- **Work instructions**: Render each line of the data below as a JSON list of strings, one string per line, omitting any blank lines.
Begin
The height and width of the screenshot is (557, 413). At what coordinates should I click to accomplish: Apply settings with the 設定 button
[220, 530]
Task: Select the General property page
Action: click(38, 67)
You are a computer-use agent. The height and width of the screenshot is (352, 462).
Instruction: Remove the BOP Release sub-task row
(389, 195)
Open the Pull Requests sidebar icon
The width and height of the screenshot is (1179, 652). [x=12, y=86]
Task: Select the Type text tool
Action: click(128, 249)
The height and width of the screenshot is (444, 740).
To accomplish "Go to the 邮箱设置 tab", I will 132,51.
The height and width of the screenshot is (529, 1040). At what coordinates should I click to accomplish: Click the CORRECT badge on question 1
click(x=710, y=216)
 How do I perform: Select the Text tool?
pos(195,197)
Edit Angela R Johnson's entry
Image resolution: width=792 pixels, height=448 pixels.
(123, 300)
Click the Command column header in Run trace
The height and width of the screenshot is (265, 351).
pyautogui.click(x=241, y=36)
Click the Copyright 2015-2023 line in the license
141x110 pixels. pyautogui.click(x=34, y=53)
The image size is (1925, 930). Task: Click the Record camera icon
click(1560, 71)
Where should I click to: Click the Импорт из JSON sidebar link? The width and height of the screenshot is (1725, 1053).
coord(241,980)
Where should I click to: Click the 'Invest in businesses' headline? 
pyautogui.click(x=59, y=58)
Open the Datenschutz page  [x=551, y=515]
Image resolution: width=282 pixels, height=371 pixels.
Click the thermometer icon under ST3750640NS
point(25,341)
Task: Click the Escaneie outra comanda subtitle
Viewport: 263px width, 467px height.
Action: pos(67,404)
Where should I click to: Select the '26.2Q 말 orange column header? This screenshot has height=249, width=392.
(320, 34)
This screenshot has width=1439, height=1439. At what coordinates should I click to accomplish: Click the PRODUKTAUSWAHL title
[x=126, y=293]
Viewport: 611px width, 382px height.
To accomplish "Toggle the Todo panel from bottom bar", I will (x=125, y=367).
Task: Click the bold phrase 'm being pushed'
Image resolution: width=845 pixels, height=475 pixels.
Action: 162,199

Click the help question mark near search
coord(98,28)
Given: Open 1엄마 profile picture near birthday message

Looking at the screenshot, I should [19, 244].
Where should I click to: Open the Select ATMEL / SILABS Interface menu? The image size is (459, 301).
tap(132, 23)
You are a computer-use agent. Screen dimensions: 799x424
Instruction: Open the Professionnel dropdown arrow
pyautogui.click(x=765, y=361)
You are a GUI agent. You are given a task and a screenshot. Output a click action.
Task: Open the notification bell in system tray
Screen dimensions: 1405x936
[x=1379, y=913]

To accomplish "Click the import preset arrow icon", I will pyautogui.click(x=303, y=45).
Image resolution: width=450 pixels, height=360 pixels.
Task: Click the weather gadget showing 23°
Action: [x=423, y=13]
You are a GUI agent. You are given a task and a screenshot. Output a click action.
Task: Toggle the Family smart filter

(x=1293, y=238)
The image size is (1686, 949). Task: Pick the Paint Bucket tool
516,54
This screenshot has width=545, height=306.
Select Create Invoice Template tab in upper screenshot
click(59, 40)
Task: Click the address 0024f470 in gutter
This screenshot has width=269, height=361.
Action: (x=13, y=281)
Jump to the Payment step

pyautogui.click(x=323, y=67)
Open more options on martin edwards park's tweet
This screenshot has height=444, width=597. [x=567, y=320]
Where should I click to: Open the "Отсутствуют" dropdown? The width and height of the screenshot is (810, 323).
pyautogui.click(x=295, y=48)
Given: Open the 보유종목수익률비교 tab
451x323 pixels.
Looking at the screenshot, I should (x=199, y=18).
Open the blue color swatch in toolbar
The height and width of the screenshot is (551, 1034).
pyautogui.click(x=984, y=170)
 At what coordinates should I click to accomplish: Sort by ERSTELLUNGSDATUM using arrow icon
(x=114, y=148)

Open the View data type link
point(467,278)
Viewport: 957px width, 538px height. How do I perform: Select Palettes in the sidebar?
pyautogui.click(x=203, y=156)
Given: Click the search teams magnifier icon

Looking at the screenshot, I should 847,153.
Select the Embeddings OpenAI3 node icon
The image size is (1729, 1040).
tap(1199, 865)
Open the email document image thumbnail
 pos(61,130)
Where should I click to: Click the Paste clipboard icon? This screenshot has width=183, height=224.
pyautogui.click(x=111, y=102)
End
- **Response**:
[
  "The height and width of the screenshot is (557, 413). At what coordinates should I click to accomplish: Apply settings with the 設定 button",
  "[220, 530]",
  "Task: Select the General property page",
  "Action: click(38, 67)",
  "You are a computer-use agent. The height and width of the screenshot is (352, 462).",
  "Instruction: Remove the BOP Release sub-task row",
  "(389, 195)",
  "Open the Pull Requests sidebar icon",
  "The width and height of the screenshot is (1179, 652). [x=12, y=86]",
  "Task: Select the Type text tool",
  "Action: click(128, 249)",
  "The height and width of the screenshot is (444, 740).",
  "To accomplish \"Go to the 邮箱设置 tab\", I will 132,51.",
  "The height and width of the screenshot is (529, 1040). At what coordinates should I click to accomplish: Click the CORRECT badge on question 1",
  "click(x=710, y=216)",
  " How do I perform: Select the Text tool?",
  "pos(195,197)",
  "Edit Angela R Johnson's entry",
  "Image resolution: width=792 pixels, height=448 pixels.",
  "(123, 300)",
  "Click the Command column header in Run trace",
  "The height and width of the screenshot is (265, 351).",
  "pyautogui.click(x=241, y=36)",
  "Click the Copyright 2015-2023 line in the license",
  "141x110 pixels. pyautogui.click(x=34, y=53)",
  "The image size is (1925, 930). Task: Click the Record camera icon",
  "click(1560, 71)",
  "Where should I click to: Click the Импорт из JSON sidebar link? The width and height of the screenshot is (1725, 1053).",
  "coord(241,980)",
  "Where should I click to: Click the 'Invest in businesses' headline? ",
  "pyautogui.click(x=59, y=58)",
  "Open the Datenschutz page  [x=551, y=515]",
  "Image resolution: width=282 pixels, height=371 pixels.",
  "Click the thermometer icon under ST3750640NS",
  "point(25,341)",
  "Task: Click the Escaneie outra comanda subtitle",
  "Viewport: 263px width, 467px height.",
  "Action: pos(67,404)",
  "Where should I click to: Select the '26.2Q 말 orange column header? This screenshot has height=249, width=392.",
  "(320, 34)",
  "This screenshot has width=1439, height=1439. At what coordinates should I click to accomplish: Click the PRODUKTAUSWAHL title",
  "[x=126, y=293]",
  "Viewport: 611px width, 382px height.",
  "To accomplish \"Toggle the Todo panel from bottom bar\", I will (x=125, y=367).",
  "Task: Click the bold phrase 'm being pushed'",
  "Image resolution: width=845 pixels, height=475 pixels.",
  "Action: 162,199",
  "Click the help question mark near search",
  "coord(98,28)",
  "Given: Open 1엄마 profile picture near birthday message",
  "Looking at the screenshot, I should [19, 244].",
  "Where should I click to: Open the Select ATMEL / SILABS Interface menu? The image size is (459, 301).",
  "tap(132, 23)",
  "You are a computer-use agent. Screen dimensions: 799x424",
  "Instruction: Open the Professionnel dropdown arrow",
  "pyautogui.click(x=765, y=361)",
  "You are a GUI agent. You are given a task and a screenshot. Output a click action.",
  "Task: Open the notification bell in system tray",
  "Screen dimensions: 1405x936",
  "[x=1379, y=913]",
  "To accomplish \"Click the import preset arrow icon\", I will pyautogui.click(x=303, y=45).",
  "Image resolution: width=450 pixels, height=360 pixels.",
  "Task: Click the weather gadget showing 23°",
  "Action: [x=423, y=13]",
  "You are a GUI agent. You are given a task and a screenshot. Output a click action.",
  "Task: Toggle the Family smart filter",
  "(x=1293, y=238)",
  "The image size is (1686, 949). Task: Pick the Paint Bucket tool",
  "516,54",
  "This screenshot has width=545, height=306.",
  "Select Create Invoice Template tab in upper screenshot",
  "click(59, 40)",
  "Task: Click the address 0024f470 in gutter",
  "This screenshot has width=269, height=361.",
  "Action: (x=13, y=281)",
  "Jump to the Payment step",
  "pyautogui.click(x=323, y=67)",
  "Open more options on martin edwards park's tweet",
  "This screenshot has height=444, width=597. [x=567, y=320]",
  "Where should I click to: Open the \"Отсутствуют\" dropdown? The width and height of the screenshot is (810, 323).",
  "pyautogui.click(x=295, y=48)",
  "Given: Open the 보유종목수익률비교 tab",
  "451x323 pixels.",
  "Looking at the screenshot, I should (x=199, y=18).",
  "Open the blue color swatch in toolbar",
  "The height and width of the screenshot is (551, 1034).",
  "pyautogui.click(x=984, y=170)",
  " At what coordinates should I click to accomplish: Sort by ERSTELLUNGSDATUM using arrow icon",
  "(x=114, y=148)",
  "Open the View data type link",
  "point(467,278)",
  "Viewport: 957px width, 538px height. How do I perform: Select Palettes in the sidebar?",
  "pyautogui.click(x=203, y=156)",
  "Given: Click the search teams magnifier icon",
  "Looking at the screenshot, I should 847,153.",
  "Select the Embeddings OpenAI3 node icon",
  "The image size is (1729, 1040).",
  "tap(1199, 865)",
  "Open the email document image thumbnail",
  " pos(61,130)",
  "Where should I click to: Click the Paste clipboard icon? This screenshot has width=183, height=224.",
  "pyautogui.click(x=111, y=102)"
]